Das öffentliche Tagebuch

Die sozialen Netzwerke und das Internet sei bei den Jugendlichen allgegenwärtig, sagt Seraina Lehmann. Sie ist Schulsozialarbeiterin der Orientierungsschulen Tafers und Plaffeien. Bei einigen Jugendlichen scheine es, als würde sich ihr Leben tatsächlich zu einem grossen Teil auf Whatsapp, Instagram und Snapchat abspielen. «Fast jeder Schritt wird auf Instagram festgehalten. Es ist wie ein elektronisches Tagebuch.» Dieses Verhalten spiele Cyberkriminellen in die Hände, da die Teenager durch jedes Foto, jede Ortsangabe und jeden Kommentar ein Stückchen mehr von ihrem Leben preisgeben würden. Es sei kontraproduktiv, wenn Eltern ihnen dies verbieten würden. Allerdings müssten Eltern und Lehrpersonen ihren Schützlingen schon von klein auf beibringen, im Internet vorsichtig mit persönlichen Daten umzugehen. «Zum einen erinnere ich unsere Schülerinnen und Schüler immer wieder daran, auf sozialen Netzwerken alle privaten Einstellungen anzuklicken, damit sie ihre Inhalte nur dem engsten Kreis zugänglich machen. Zum anderen rate ich ihnen, nur die Freundschaftsanfragen von Personen anzunehmen, die sie auch persönlich kennen.»

«Baustelle Gehirn»

Ab einem gewissen Zeitpunkt seien den Eltern, Lehrern und auch ihr die Hände gebunden, inwieweit sie die Kinder vor Cyberkriminellen und pädophilen Angreifern schützen können, sagt die Schulsozialarbeiterin. Besonders die Lebensphase der Pubertät sei geprägt von erhöhter Risikobereitschaft, Impulsivität und Irrationalität. «Der Körper verändert sich, so auch die Beziehung zu den Eltern. Alles unterliegt einem Wandel. Dies verunsichert die Jugendlichen.» Es sei wissenschaftlich erwiesen, dass das Gehirn während der Pubertät zu einer «grossen Baustelle» werde. Jeder einzelne Teil des Gehirns wachse in seine richtige Form, doch geschehe dies alles nicht gleichzeitig: Der präfrontale Cortex, der dafür zuständig sei, die Konsequenzen für unser Handeln abzuschätzen, entwickle sich zuletzt. «Die Jugendlichen handeln schneller, als sie denken können. Erst nachdem sie ein Nacktfoto versandt haben, realisieren sie die Tragweite ihrer Tat.» Zudem würden Cyberkriminelle oft die Unsicherheit der Teenager ausnutzen und so ihr Vertrauen erschleichen.

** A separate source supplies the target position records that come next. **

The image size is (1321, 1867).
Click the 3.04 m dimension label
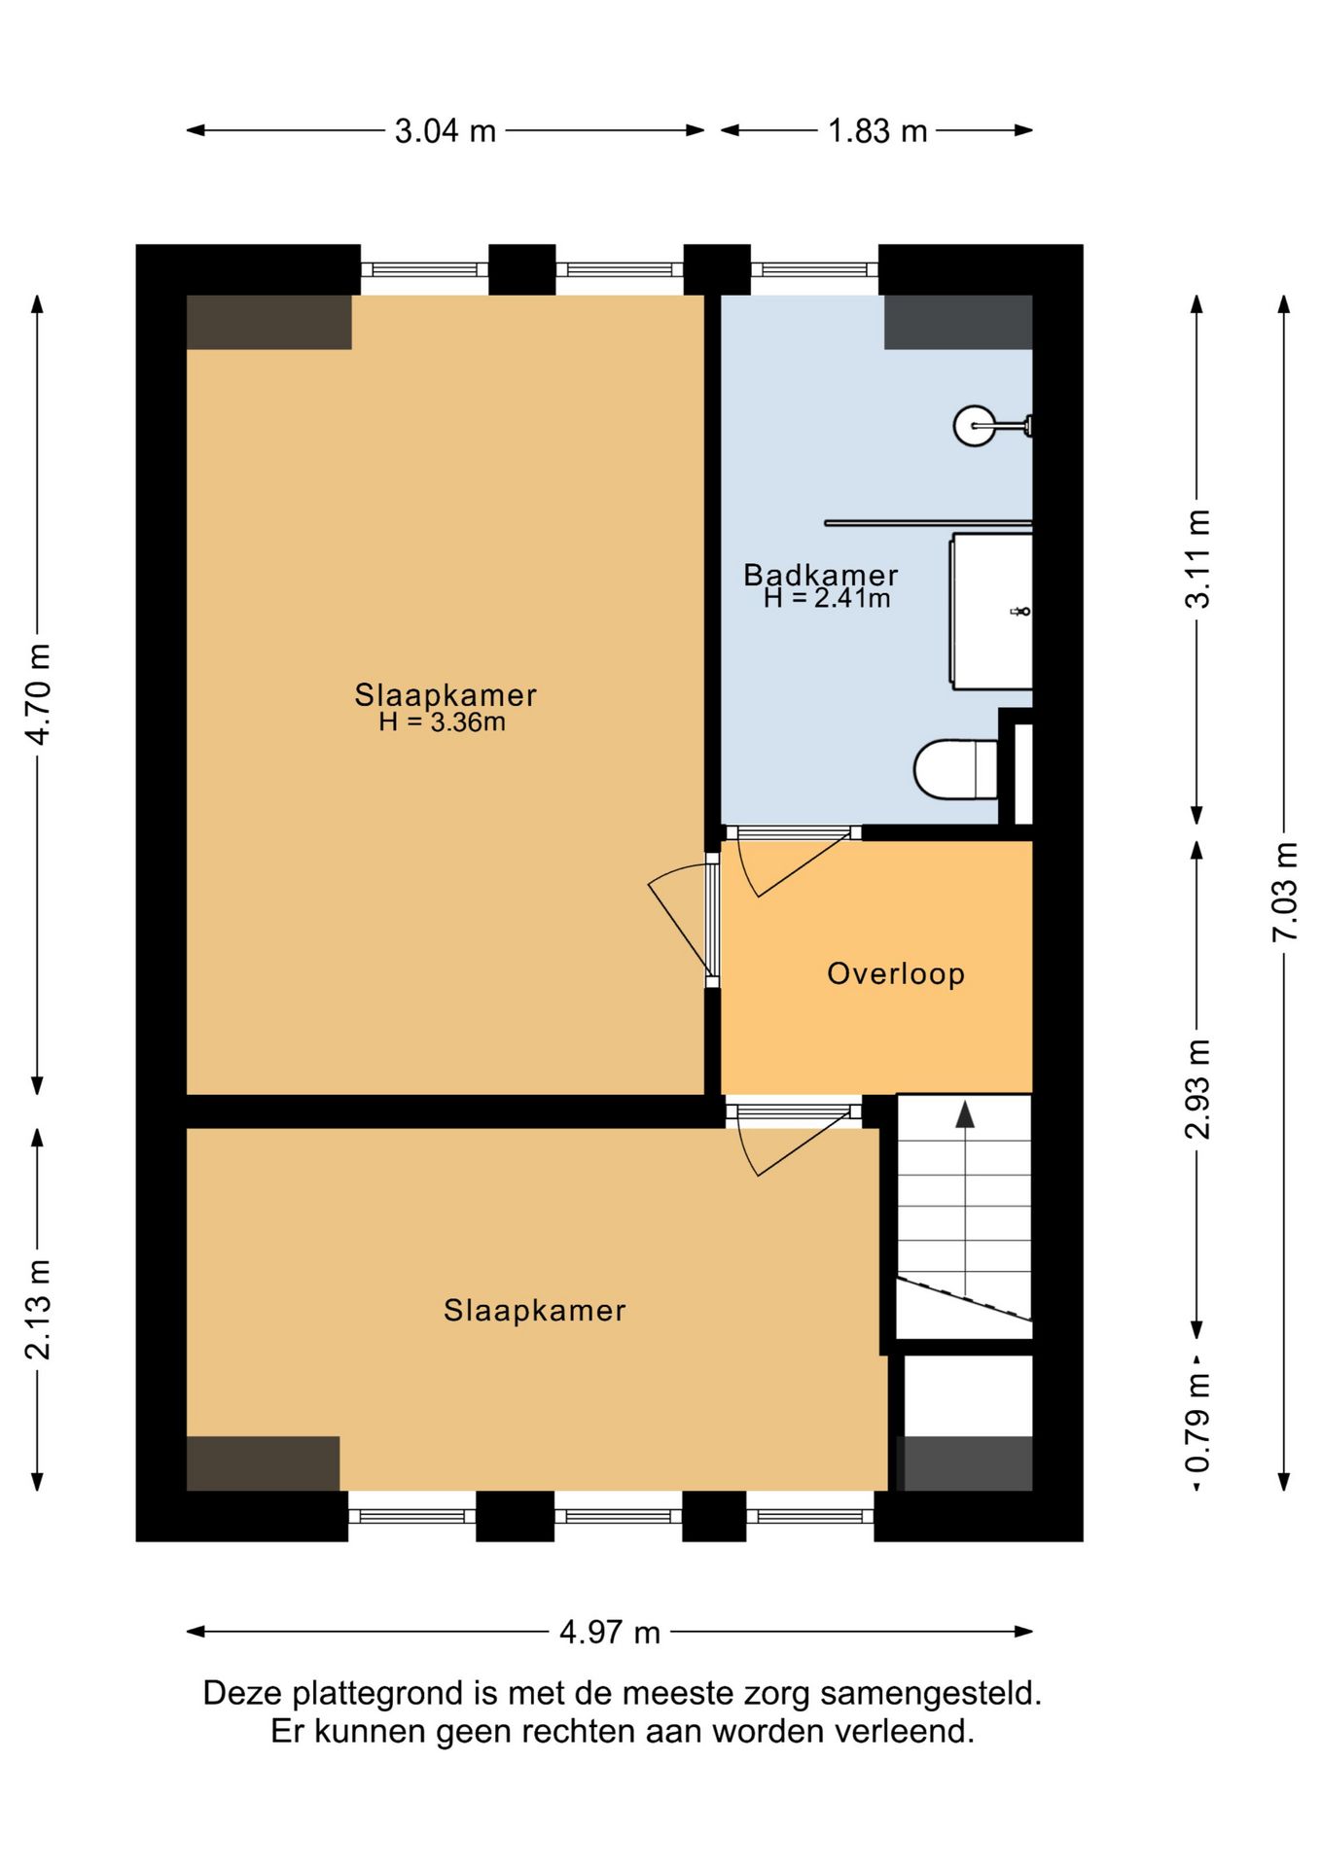click(446, 131)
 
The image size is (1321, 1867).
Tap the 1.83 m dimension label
click(877, 131)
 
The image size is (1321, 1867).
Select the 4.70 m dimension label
click(38, 694)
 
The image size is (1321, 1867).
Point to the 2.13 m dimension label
click(38, 1309)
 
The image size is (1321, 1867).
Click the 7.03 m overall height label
click(1285, 892)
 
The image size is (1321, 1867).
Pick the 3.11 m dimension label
click(1197, 559)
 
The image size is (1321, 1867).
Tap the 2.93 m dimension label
click(1197, 1088)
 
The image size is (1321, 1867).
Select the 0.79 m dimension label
click(1197, 1424)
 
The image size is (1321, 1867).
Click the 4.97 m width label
click(610, 1633)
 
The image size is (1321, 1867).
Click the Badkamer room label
click(821, 575)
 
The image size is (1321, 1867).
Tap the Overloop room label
click(896, 973)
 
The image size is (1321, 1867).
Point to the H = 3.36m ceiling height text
click(443, 722)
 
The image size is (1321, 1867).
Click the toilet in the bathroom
click(956, 769)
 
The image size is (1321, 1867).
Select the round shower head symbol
click(975, 425)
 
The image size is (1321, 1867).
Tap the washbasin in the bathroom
click(990, 612)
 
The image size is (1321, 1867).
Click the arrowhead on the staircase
click(965, 1114)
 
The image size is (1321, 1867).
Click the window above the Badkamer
click(814, 269)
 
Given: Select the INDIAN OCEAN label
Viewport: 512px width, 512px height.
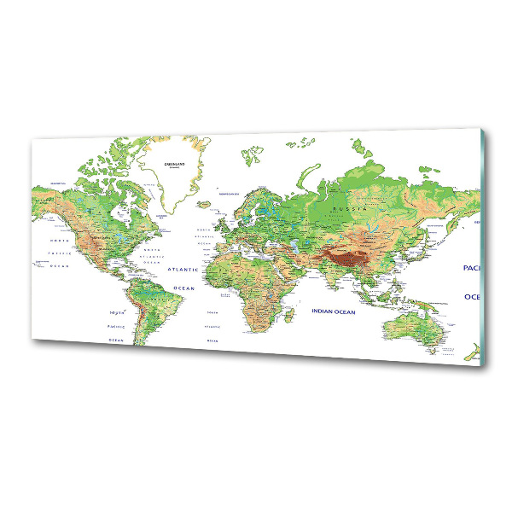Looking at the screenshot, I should click(333, 311).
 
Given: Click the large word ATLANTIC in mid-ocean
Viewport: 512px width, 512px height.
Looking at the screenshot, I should click(183, 269).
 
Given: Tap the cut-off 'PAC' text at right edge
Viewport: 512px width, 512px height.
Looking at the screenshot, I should click(470, 268).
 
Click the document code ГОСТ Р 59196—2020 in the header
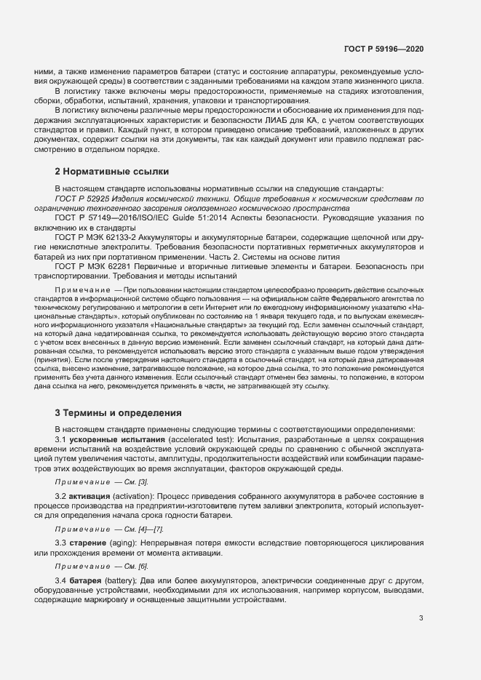(x=383, y=49)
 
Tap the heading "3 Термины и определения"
(x=118, y=412)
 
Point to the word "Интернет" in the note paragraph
(x=247, y=318)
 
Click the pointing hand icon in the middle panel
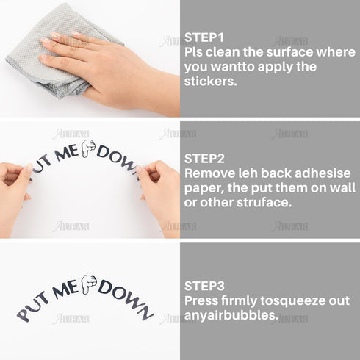click(88, 149)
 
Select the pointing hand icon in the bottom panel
click(88, 284)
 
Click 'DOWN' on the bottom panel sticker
click(126, 298)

Doch was können Eltern konkret unternehmen, damit ihre Kinder keinem Verbrecher zum Opfer fallen? «Inte­resse zeigen», antwortet Seraina Lehmann. Für die Eltern sei es wichtig zu wissen, was ihre Kinder im Internet so anstellten. Sie dürften sie nicht hartnäckig ausfragen, sondern ihnen das Gefühl geben, dass sich die Eltern wirklich dafür interessieren, mit wem sie online Kontakt haben und welche Internetseiten sie besuchen. Falle den Erwachsenen ein eigenartiges Verhalten bei den Kindern auf oder hätten sie einen Verdacht, dürften sie jederzeit die zuständige Lehrperson und die Schulsozial­arbeiterin kontaktieren. Ist ein Kind aber tatsächlich Opfer einer Straftat geworden, wie die Jungen im aktuellen Gerichtsfall, sollen sich die Eltern direkt bei der Polizei melden, rät Seraina Lehmann.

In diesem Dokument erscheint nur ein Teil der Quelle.